Of The End, For The Which Mass Is Said or Heard. And Of The Great Devotion And Attention, Wherewith The Priest Is to Celebrate The Same.

Crucifixion (detail) 


Of The End, For The Which Mass Is Said or Heard. And Of The Great Devotion And Attention, Wherewith The Priest Is to Celebrate The Same.

1. The end, for which the Mass, is to be said or heard, is most high and excellent: yea so high, that a higher or greater cannot possible be invented or imagined. The Chief & principal end, is only one the other are divers. The first is, the honor of God who being the last and final end of all things, of good right, willeth and ordaineth, that all things, be done and referred, to his honor.

2. The better to understand this point, it is to be noted, that Sacrifice is, an act of worship, adoration, or honor, the which is due only to God, with pain of death to all those who shall attribute the same to any other. Sacrificium Dues erudicabitur, nisi Domino soli. Exod.22. He that shall sacrifice to gods, but only to our Lord, shall be rooted out. The Mass therefore is, and ought to be both said and heard, chiefly to honor God, by, and with so divine a Sacrifice.

3. The other ends, are divers, for the which the same may either be said, or heard. As for the preservation, of the universal Church: the propagation, of the Catholic Religion: for the Popes holiness: for all Bishops, Pastors, and religious Persons, for peace and concord amongst Christian Princes, for our parents, friends, and benefactors, for thanksgiving to God for all his benefits, for the preservation of the fruits of the earth, and for our temporal substances, and generally for all manner of necessities, either of soul or body.

4. In saying of Mass, There is required of the Priests part, a singular attention and devotion: be it either in regard of the thing that is offered, or in regard of him to whom the same is offered, which is almighty God himself, who is Rex regum, & Dominus Dominatium, King of Kings, and Lord of Lords. Before his presence, even the highest powers of Heaven do shake and tremble.
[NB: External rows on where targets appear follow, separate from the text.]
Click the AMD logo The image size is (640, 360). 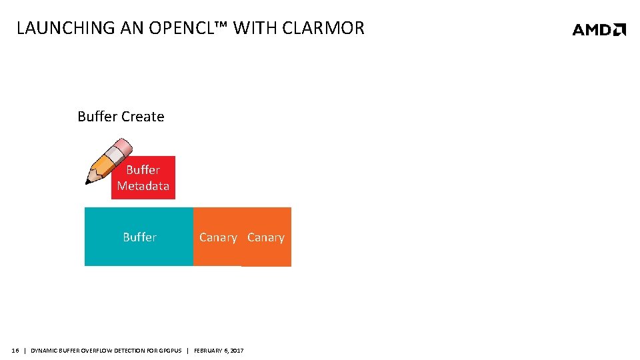tap(599, 29)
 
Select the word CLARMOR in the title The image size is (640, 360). tap(323, 28)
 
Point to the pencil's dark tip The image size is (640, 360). tap(89, 181)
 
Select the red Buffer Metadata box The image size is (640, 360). tap(143, 178)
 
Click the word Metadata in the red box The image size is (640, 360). tap(143, 186)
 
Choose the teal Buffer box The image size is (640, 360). tap(139, 237)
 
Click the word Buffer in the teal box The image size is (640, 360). tap(139, 237)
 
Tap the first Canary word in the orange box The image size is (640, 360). tap(218, 237)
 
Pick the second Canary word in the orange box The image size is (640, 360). tap(265, 237)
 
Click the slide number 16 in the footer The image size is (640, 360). tap(15, 351)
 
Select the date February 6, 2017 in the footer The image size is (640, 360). tap(219, 351)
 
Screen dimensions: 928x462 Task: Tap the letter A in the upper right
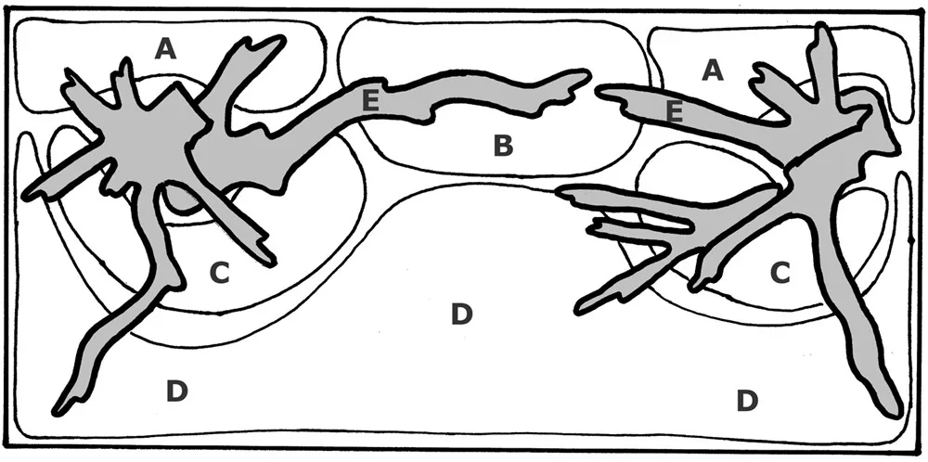713,71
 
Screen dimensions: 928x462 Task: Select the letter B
503,146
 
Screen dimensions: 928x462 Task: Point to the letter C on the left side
219,273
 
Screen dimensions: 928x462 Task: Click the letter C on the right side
780,272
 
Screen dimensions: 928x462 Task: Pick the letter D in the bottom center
461,314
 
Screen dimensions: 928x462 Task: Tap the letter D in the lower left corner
177,391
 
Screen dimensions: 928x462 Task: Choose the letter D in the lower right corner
747,401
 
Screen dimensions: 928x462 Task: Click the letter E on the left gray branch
370,101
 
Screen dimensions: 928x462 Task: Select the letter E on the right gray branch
675,112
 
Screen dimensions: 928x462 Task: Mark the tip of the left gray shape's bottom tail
57,412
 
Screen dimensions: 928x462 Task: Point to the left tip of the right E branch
597,91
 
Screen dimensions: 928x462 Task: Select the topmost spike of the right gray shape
820,27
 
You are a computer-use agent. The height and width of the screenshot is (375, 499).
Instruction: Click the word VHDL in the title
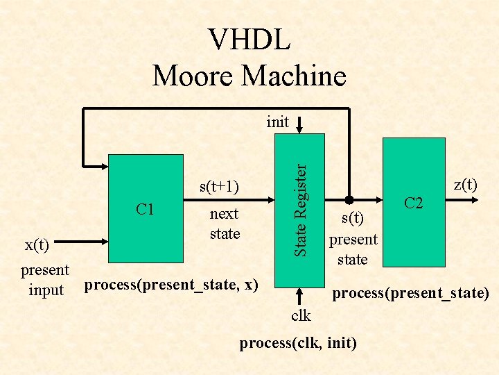249,40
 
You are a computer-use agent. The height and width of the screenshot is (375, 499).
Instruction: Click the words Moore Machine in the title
249,75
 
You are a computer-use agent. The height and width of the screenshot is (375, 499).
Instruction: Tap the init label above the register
278,122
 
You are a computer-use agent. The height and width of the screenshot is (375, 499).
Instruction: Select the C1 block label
146,209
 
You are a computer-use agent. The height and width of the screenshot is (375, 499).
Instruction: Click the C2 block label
414,203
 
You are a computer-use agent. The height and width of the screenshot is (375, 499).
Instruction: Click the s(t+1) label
219,186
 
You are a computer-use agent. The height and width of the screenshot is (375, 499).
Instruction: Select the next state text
225,224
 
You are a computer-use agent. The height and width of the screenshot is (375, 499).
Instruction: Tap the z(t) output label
464,184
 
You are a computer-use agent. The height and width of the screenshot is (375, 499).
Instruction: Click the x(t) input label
37,245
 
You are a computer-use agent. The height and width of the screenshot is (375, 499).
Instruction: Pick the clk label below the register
301,316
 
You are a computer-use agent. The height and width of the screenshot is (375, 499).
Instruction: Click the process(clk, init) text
298,342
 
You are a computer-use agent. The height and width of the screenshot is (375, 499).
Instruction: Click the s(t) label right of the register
353,219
5.  This St. Chrisostome, seriously pondering and weighing with himself, saith: he who is a Legate to treat for a whole City, what speak I of a City? yea of the whole world. and is an intercessor  to almighty  God, that he may become propitious unto all men, not only to the living, but also to the dead, what manner of man I pray you ought he to be? Truly I cannot think the confidence of Moses or Elias, to be sufficient to dispatch such an embassage or supplication lib.6. de Sacerdotio, And again, in the same place, he further saith: what hands ought they to be, that do administer it? what the tongue that pronounce such Divine words? How pure and clean, ought that soul to be, that doth received so worthy a Lord? Thus St. Chrysostom.

6. For further proof and confirmation hereof, the holy Scripture recounteth a fearful example, of the two children of Helie the Priest, who were punished by death for that they did not perform the office of Priesthood, duly as they ought: what then may we think, shall be the punishment of such Priests, as should now approach unworthily to the Altar of our Lord?

7. It is written of St. Mark the Evangelist, that he had so great reverence of  this holy Sacrifice, and so greatly feared his own insufficiency, that he cut off his own thumb, Io the end he might be incapable, and unfit to be made a Priest, which yet was afterwards restored unto him by miracle, as is to be read Canon si quis a med. dist.55.

8. It is also testified, of the glorious Father St. Francis, that being only a Deacon, & purposing to be made Priest, one appeared unto him, holding in his hand a vial of water, of most admirable cleanness, and said unto him: Francis, seest thou this water? And the blessed Father having answered, that he did. He Further added. He that will be a Priest, must be like unto this in purity: which words struck into the Holy man such a deep impression and such a fear and respect, of that sacred function, that he never afterwards would permit himself to be made a Priest.